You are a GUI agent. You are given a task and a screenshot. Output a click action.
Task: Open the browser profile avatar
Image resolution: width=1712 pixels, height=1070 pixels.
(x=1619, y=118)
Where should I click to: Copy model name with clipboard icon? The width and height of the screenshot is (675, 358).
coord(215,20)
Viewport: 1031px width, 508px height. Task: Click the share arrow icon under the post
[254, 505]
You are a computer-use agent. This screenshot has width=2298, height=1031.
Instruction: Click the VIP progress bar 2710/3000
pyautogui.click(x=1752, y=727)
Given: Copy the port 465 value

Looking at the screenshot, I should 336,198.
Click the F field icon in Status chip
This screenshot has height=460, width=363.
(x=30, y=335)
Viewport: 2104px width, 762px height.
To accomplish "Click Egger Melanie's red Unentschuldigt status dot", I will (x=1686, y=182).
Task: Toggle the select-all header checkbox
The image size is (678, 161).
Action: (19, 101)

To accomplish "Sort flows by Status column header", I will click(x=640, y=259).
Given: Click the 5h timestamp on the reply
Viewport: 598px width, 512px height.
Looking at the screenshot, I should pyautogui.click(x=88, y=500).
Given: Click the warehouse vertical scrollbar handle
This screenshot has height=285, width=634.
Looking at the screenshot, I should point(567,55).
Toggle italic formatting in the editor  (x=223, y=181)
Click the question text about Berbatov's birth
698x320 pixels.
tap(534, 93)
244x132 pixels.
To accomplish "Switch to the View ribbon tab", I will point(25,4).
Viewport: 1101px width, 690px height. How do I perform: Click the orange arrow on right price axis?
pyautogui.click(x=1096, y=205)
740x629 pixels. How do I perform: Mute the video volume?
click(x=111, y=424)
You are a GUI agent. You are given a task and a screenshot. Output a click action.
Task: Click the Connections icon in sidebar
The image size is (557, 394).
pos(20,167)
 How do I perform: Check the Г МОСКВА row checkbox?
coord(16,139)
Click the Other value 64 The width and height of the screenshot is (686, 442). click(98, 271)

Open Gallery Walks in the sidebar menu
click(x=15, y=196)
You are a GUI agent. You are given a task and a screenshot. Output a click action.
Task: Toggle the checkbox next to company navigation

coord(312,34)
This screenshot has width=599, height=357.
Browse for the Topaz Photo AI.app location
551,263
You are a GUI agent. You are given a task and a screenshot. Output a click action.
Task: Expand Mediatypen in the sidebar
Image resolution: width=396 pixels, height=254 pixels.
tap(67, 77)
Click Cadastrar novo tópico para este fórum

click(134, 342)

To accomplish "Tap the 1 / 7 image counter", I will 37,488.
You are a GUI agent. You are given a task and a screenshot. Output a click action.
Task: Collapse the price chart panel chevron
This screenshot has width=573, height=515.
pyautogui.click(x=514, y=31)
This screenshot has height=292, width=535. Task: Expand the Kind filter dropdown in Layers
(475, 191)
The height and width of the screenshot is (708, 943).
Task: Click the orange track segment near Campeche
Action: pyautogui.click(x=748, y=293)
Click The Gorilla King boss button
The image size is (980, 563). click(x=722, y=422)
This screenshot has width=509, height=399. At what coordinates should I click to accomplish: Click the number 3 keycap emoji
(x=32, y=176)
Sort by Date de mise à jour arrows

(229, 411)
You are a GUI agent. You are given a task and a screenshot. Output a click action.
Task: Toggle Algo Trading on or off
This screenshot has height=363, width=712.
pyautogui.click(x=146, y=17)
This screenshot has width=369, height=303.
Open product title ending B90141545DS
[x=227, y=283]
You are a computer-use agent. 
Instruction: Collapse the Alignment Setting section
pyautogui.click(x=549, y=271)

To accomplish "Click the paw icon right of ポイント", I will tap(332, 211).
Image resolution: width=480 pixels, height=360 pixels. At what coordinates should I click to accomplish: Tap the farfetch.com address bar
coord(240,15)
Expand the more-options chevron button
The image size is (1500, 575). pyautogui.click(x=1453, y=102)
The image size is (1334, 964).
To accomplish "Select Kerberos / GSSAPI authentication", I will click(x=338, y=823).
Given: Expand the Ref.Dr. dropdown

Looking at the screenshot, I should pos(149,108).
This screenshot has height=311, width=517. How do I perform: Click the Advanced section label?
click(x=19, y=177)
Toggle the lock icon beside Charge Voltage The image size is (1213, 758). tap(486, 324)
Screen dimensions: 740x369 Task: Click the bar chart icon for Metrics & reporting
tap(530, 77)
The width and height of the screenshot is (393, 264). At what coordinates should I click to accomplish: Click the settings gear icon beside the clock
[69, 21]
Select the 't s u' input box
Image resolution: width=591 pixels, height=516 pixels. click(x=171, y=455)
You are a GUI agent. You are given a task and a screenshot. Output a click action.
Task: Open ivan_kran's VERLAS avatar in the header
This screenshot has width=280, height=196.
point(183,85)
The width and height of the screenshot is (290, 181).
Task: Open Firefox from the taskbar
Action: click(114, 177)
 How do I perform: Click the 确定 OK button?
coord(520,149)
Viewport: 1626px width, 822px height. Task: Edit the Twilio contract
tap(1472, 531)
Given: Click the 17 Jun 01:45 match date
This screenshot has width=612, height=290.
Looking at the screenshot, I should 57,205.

----------

_DIRECTION_
Reproduce the lines of the records verbatim, from the line with "Sort by Date de mise à jour arrows" up to and including the line with "The image size is (1500, 575).".

_SOLUTION TO THIS PROBLEM_
Sort by Date de mise à jour arrows

(229, 411)
You are a GUI agent. You are given a task and a screenshot. Output a click action.
Task: Toggle Algo Trading on or off
This screenshot has height=363, width=712.
pyautogui.click(x=146, y=17)
This screenshot has width=369, height=303.
Open product title ending B90141545DS
[x=227, y=283]
You are a computer-use agent. 
Instruction: Collapse the Alignment Setting section
pyautogui.click(x=549, y=271)

To accomplish "Click the paw icon right of ポイント", I will tap(332, 211).
Image resolution: width=480 pixels, height=360 pixels. At what coordinates should I click to accomplish: Tap the farfetch.com address bar
coord(240,15)
Expand the more-options chevron button
The image size is (1500, 575). pyautogui.click(x=1453, y=102)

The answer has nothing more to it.